▶ TASK PROMPT: Update the rows below by replacing "name" with "label" and keeping everything else unchanged. Omit the pictures from your answer.

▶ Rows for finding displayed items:
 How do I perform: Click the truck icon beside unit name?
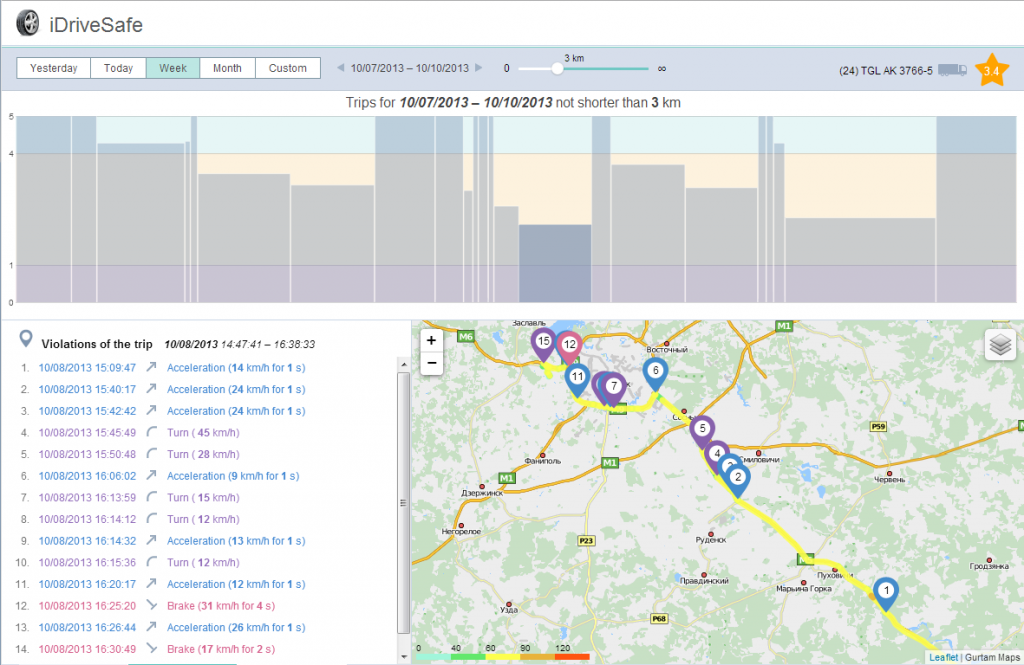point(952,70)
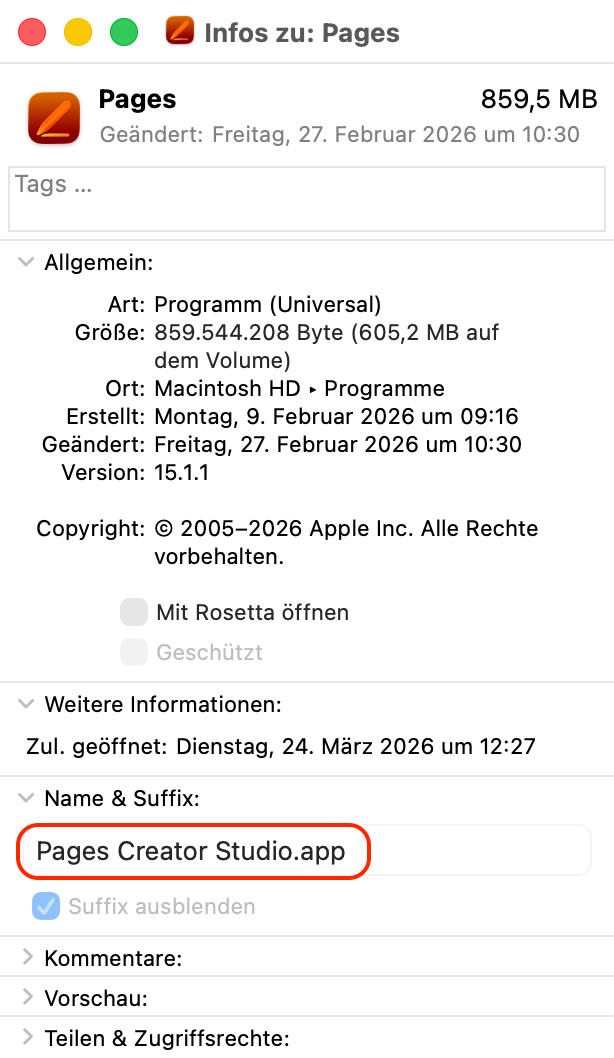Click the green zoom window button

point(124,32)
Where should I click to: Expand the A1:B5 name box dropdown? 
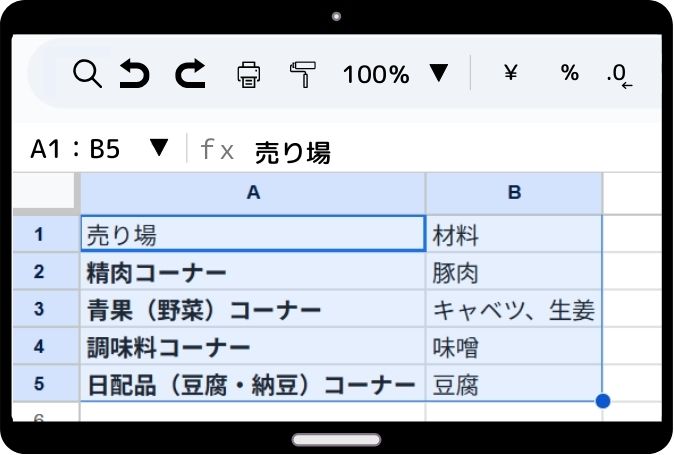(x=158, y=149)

▶ EXERCISE SOLUTION:
 How do I perform: Click the truck icon beside unit label?
point(952,70)
Click the green zoom window button

point(124,32)
Where should I click to: Expand the A1:B5 label box dropdown? 
(x=158, y=149)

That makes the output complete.